Natasha Lyonne, star of the critically acclaimed NBC streaming crime dramedy Poker Face, went on the attack against critics of transgenderism and conflated the argument that it is no one’s business what people do in their private lives with the issue of taxpayer subsidized surgeries and medication for minors.
Lyonne made her comments during an interview with Glamour magazine where she was asked specifically about President Donald Trump and the U.S. Supreme Court.
“You’re an icon within the queer community after your amazing performance in But I’m A Cheerleader – what does that mean to you, particularly in the current climate with Trump in power and the Supreme Court challenging trans women’s very existence?” Glamour asked.
In But I’m A Cheerleader, Lyonne played a teenage lesbian whose parents try to convert to heterosexuality, but who ends up defiantly embraces her lesbianism instead. The film is filled with a lot of over-the-top, stereotypical gay and transgender characters.

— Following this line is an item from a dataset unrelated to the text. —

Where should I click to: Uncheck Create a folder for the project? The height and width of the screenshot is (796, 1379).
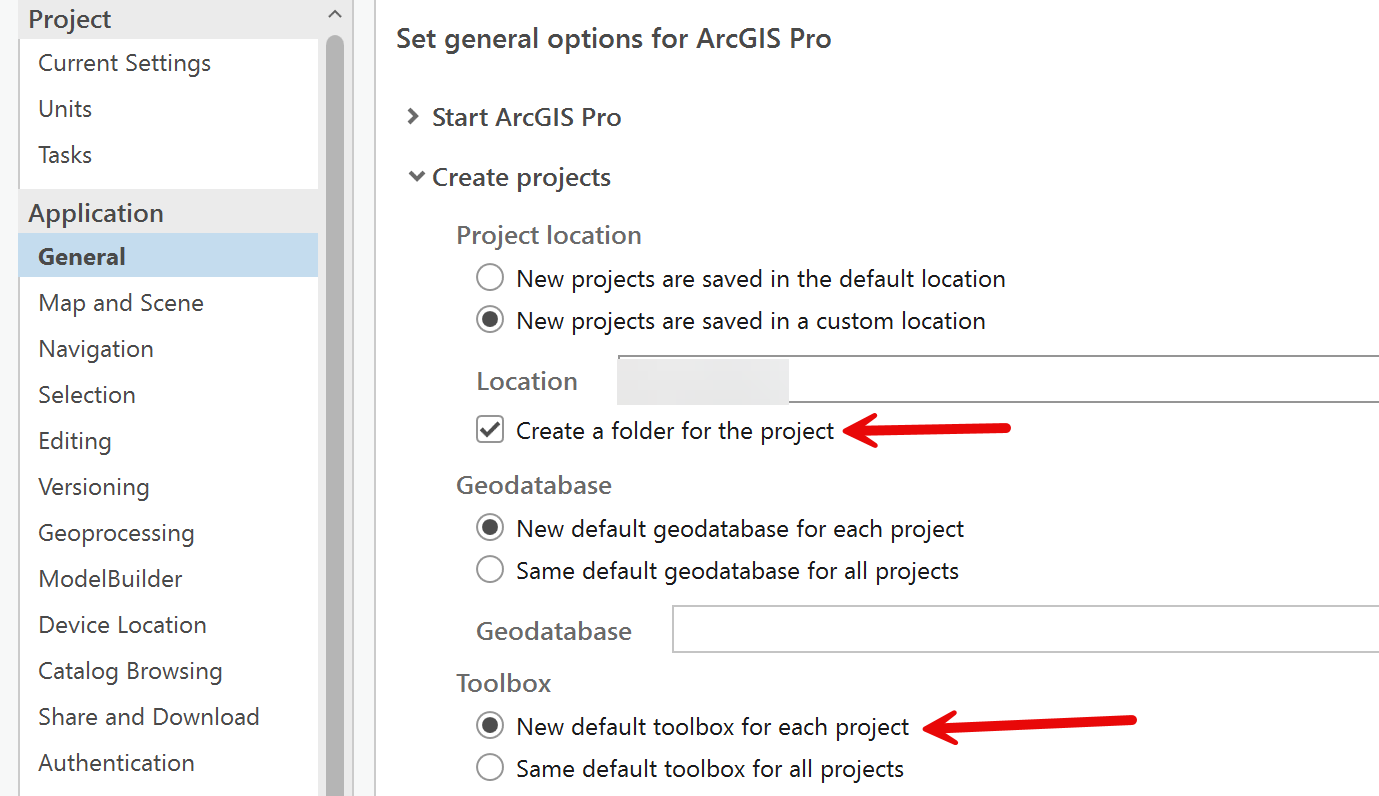tap(489, 430)
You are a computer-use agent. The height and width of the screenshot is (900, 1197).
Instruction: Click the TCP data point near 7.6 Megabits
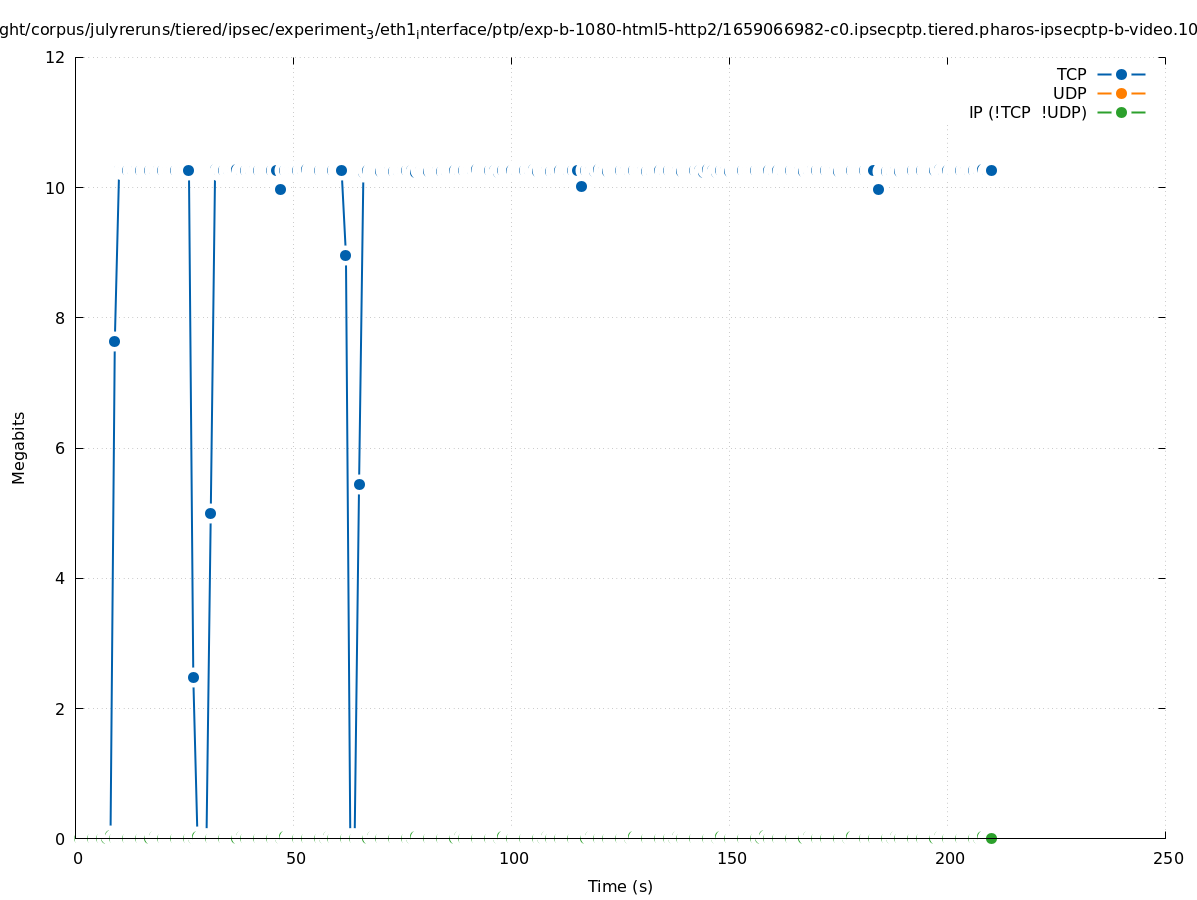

In reply to Glamour, Lyonne went on a rambling, somewhat disjointed monologue about “belief systems.”
“Well, I’m so grateful for it,” she said about being a gay icon, “and I am not sure that I completely identify with this projected female dream that winning at life is finding that dude and putting on a crockpot or something. It’s never really been my trip. So regardless of, well, I do love dudes, but I do think that everybody in this life is entitled to equal rights and the dignity of their experience. And I certainly think that it’s absolutely insane to judge somebody’s personal freedoms on the basis of… what are we even talking about? It’s no one’s business what somebody’s privates are. What a weird head trip to get involved in.”
@glamouruk “It’s no[body’s] business what somebody’s privates are” ️⚧️ Icon #NatashaLyonne ♬ original sound – GLAMOUR UK
“I think it’s important to also let people have their belief systems,” she continued. “People are attracted who they’re attracted to. It’s just none of your business, mind your own business. I loathe racism. I hate inequality in all forms. I think it’s insane that somebody thinks that they have a right to tell a woman about her power to choose,” she exclaimed.
“To quote Sarah Silverman, ‘If men could get abortions, they’d be available at ATMs everywhere.’ So, I don’t know how they think the babies got in there, but the answer was firm. So, it’s a real case closed and I’m not a fan, ” she concluded.
Of course, Glamour’s parsing of the issue was absurd. Neither Trump nor the U.S. Supreme Court is “challenging trans women’s very existence.”
What these critics are objecting to is not the “very existence” of transgenderism, but the forcing of it upon minor children who are not old enough or responsible enough to decide to make permanent and dangerous medical mutilations of their bodies, and the insistence of men who identify as women unfairly forcing their more powerful bodies into women’s sports. If an adult chooses to undergo transgendering procedures, that is certainly their right and no one is saying any different.